Redirect Aparapi's Vision

xiangyu / aparapi

Automatically exported from code.google.com/p/aparapi

Other

0 stars 0 forks source link

Aparapi's current goal is to be yet another easily-write-a-crappy-GPGPU-implementation framework. These are a dime a dozen, are useless, ignored by mainstream developers, and shunned by HPC developers. Just like Aparapi. The delusion of their creators is that they can just craft some APIs to hide GPUs' architectural complexities. Yet it's a dead-end road. Performance gains vanish, while the overhead of learning and using an additional, often immature framework is still painfully there. Is there another role for a project like Aparapi?
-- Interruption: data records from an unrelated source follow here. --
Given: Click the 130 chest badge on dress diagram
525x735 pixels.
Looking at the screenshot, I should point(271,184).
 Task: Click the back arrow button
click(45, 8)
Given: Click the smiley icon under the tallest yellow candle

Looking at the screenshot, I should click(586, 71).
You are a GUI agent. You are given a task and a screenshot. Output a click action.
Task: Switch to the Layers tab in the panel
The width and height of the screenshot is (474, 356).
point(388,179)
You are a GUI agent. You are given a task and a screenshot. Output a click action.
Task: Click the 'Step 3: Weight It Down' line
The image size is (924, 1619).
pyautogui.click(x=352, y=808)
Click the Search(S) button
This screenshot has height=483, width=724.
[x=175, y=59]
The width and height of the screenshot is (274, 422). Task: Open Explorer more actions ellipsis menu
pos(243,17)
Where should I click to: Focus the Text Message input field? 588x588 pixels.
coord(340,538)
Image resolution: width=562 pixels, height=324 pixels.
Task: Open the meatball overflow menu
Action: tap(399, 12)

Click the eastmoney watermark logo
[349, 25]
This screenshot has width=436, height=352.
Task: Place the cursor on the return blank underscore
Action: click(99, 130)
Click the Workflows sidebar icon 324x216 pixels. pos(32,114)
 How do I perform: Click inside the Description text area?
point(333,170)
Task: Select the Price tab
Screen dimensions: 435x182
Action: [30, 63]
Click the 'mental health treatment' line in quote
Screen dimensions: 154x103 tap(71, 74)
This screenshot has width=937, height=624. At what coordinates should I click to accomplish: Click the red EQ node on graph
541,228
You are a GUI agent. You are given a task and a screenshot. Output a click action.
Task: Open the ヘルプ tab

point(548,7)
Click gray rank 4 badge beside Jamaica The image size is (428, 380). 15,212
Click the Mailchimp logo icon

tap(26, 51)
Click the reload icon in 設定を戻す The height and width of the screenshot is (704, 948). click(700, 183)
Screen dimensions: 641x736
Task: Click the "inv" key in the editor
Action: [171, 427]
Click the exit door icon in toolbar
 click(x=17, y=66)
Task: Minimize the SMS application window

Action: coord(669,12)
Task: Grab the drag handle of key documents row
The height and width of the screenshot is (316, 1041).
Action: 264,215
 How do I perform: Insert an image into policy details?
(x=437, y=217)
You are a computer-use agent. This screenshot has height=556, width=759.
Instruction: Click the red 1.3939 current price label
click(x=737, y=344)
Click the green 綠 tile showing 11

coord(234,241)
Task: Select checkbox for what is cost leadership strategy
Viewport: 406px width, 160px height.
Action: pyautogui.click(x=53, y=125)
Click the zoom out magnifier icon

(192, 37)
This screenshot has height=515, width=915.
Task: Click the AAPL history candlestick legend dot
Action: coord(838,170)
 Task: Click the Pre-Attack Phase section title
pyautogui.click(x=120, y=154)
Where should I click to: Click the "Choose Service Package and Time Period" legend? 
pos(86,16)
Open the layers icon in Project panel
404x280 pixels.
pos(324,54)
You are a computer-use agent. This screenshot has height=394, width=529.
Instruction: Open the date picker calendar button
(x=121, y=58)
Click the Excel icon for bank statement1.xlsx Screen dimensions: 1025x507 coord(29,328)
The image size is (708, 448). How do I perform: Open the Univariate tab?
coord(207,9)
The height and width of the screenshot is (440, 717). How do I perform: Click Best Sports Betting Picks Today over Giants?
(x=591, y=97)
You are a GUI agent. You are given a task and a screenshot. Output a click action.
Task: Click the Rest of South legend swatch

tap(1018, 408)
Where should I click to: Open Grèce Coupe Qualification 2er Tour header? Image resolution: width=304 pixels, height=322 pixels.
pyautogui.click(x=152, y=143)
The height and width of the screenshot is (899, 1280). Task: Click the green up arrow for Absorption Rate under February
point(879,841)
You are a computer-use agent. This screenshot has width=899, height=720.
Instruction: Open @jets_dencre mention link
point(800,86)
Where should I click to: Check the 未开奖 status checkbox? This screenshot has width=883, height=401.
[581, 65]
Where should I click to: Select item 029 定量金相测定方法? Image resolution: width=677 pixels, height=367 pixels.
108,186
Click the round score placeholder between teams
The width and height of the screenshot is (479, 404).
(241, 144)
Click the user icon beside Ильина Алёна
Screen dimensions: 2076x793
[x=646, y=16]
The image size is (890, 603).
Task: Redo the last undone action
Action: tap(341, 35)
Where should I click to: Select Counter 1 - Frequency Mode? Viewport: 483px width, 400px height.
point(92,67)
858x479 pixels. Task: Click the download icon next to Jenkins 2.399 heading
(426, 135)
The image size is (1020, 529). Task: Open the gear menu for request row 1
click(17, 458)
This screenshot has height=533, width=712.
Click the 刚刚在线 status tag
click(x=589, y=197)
YES! Significant productivity and mindshare gains can be realized, without hubristically re-inventing GPGPU by cutting out verbose APIs and by using better programming languages. In large part, this is what CUDA accomplishes relative to OpenCL. Its extended C++ is more developer-friendly than the standard C that is used with OpenCL. Yet it makes no effort to simplify GPGPU. Its Programming Guide lays out the architecture in perfect detail. Aparapi should try to out-CUDA CUDA. This means: 1) Use familiar, friendly Java syntax and OOP to program GPUs without boilerplate library calls 2) WITHOUT trying to hide their architectural complexities, which are fundamental to performance. (These complexities exist not by chance or as artifacts of history, but because very smart people thought very long and very hard and found that they are necessary.) Congratulations in achieving point 1. That is a huge and unique accomplishment! But, Aparapi should try harder to expose the feature-set of GPUs/OpenCL. And not as footnotes, either, but as central aspects of the API. An Aparapi Programming Guide, analogous to (even if much shorter than) the CUDA Programming Guide, would be very helpful. Until then, I won't use it. I might not even use OpenCL, because it's much less developer-friendly than CUDA. Which is a shame, because AMD has excellent hardware.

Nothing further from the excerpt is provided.